== EXERCISE ==
Please pull out every line in the records that contains the word "Open" and copy each one in full. Letter case counts.
[Begin RAW DATA]
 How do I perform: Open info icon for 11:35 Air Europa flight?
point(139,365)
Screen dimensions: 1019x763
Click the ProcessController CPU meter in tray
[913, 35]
[End RAW DATA]
[Begin RAW DATA]
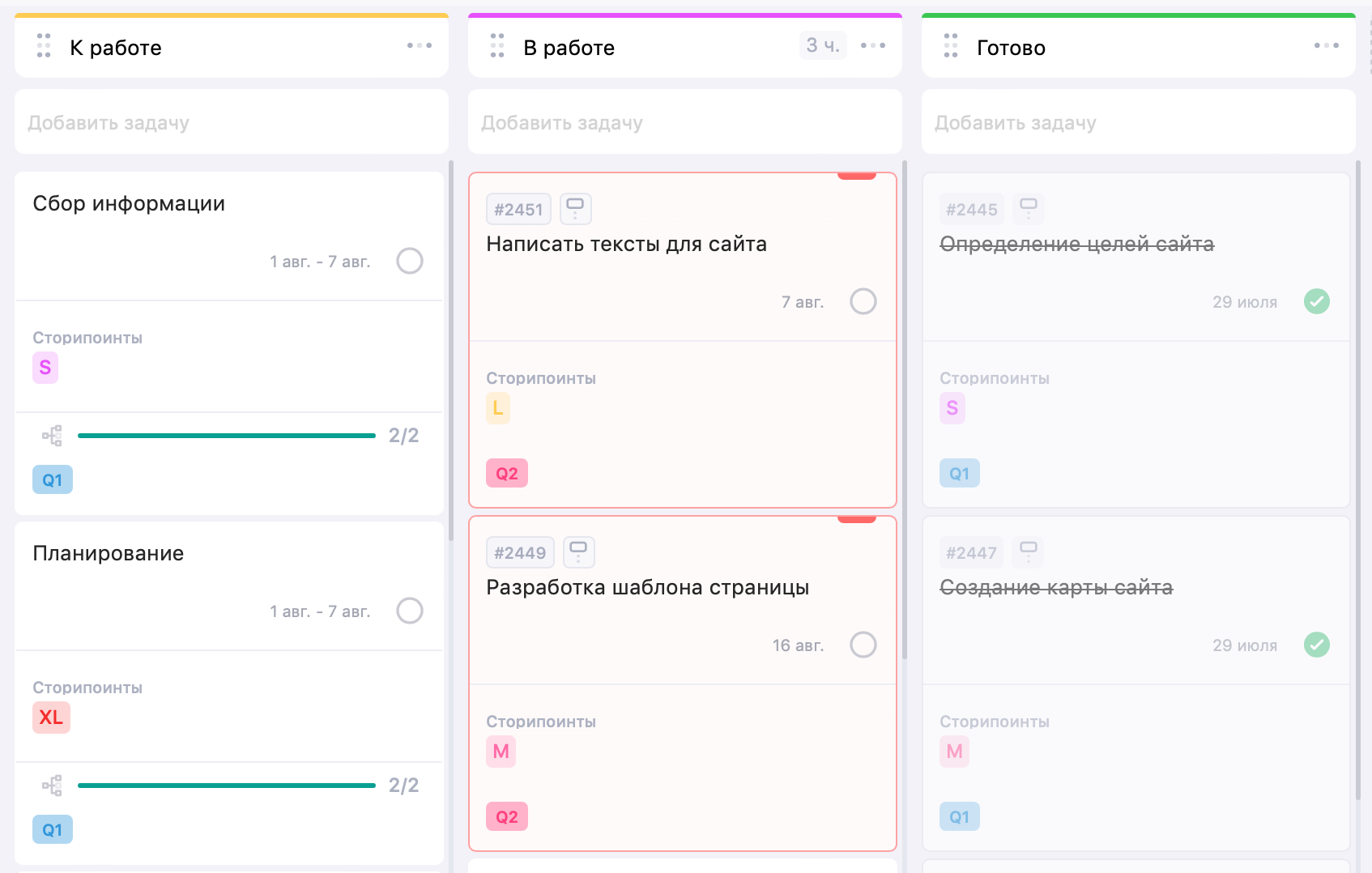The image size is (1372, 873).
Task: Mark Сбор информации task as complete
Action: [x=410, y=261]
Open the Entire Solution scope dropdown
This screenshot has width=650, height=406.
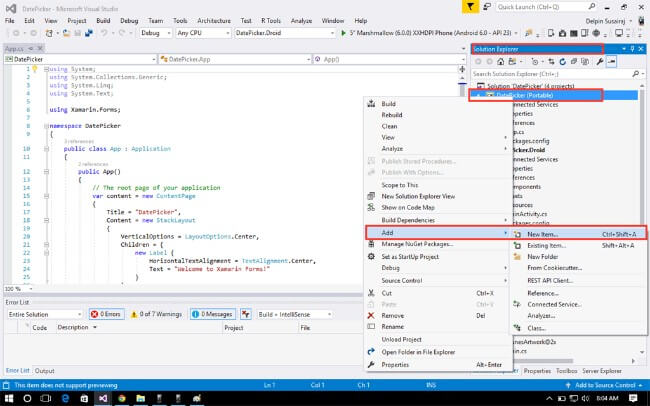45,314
[End RAW DATA]
[Begin RAW DATA]
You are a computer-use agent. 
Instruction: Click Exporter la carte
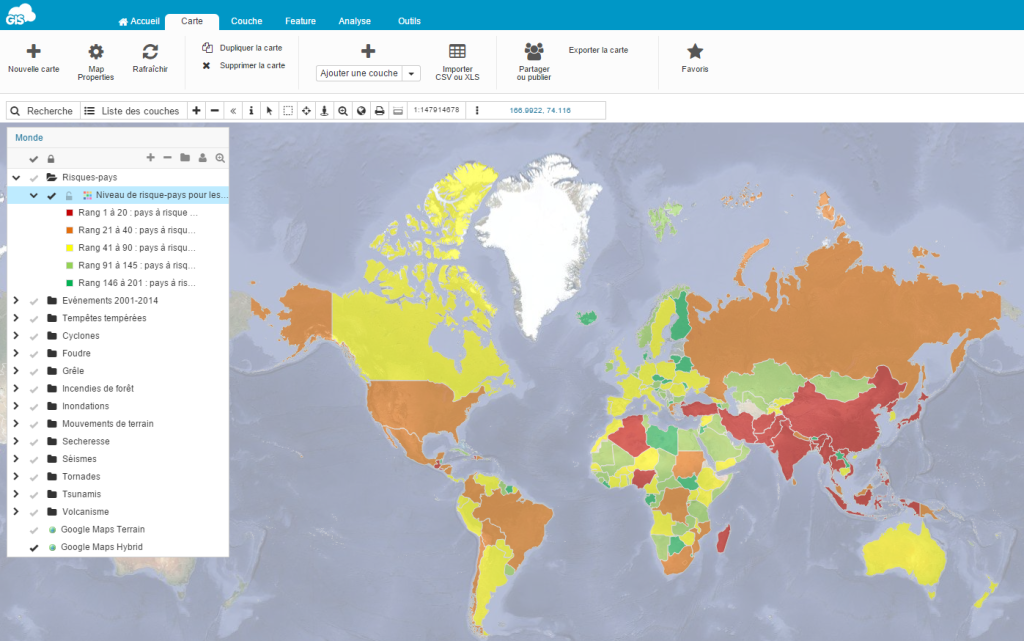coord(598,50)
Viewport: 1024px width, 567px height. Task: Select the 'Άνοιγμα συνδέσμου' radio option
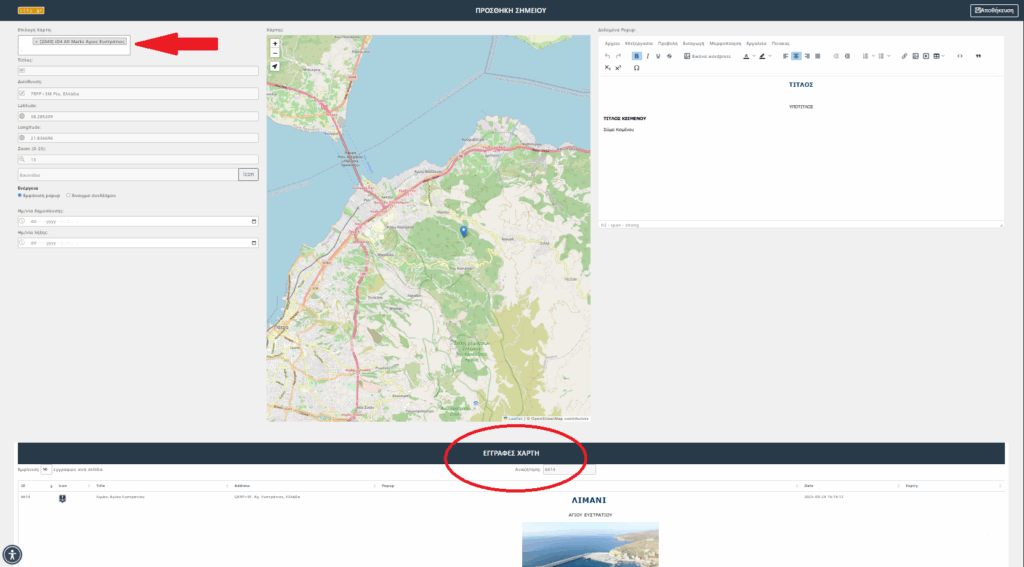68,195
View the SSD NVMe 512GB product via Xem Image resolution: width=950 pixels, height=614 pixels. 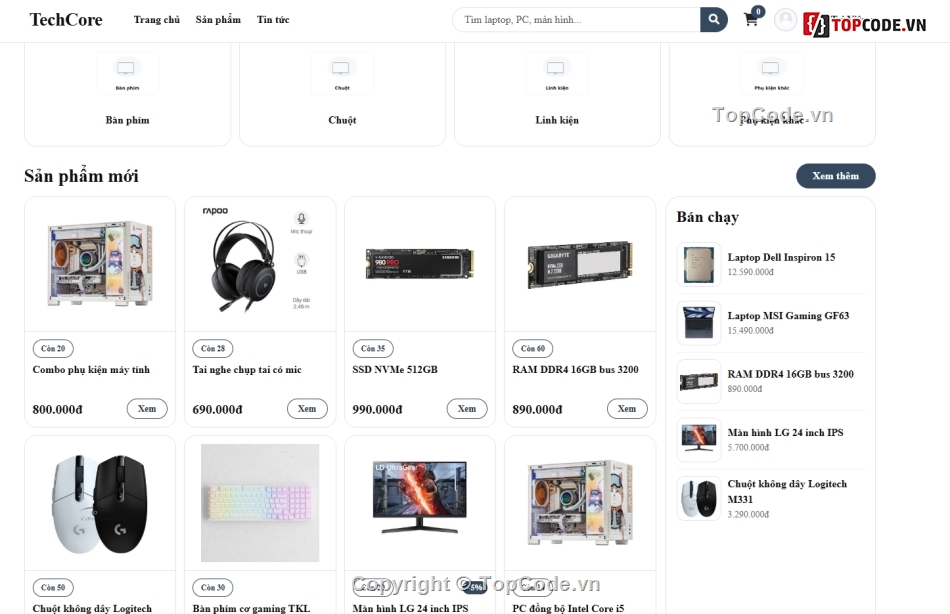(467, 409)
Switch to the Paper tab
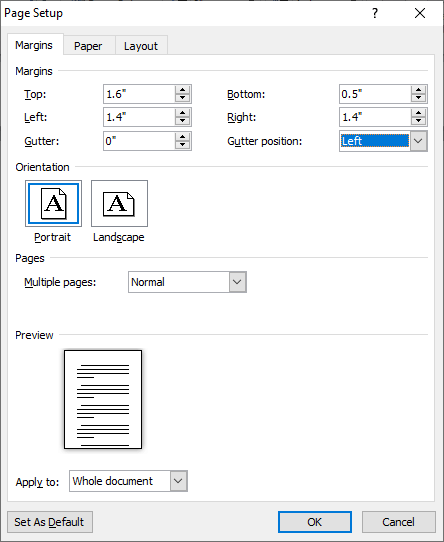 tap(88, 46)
[End RAW DATA]
== RESPONSE BELOW ==
 How do I perform: Open info icon for 11:35 Air Europa flight?
Open the Entire Solution scope dropdown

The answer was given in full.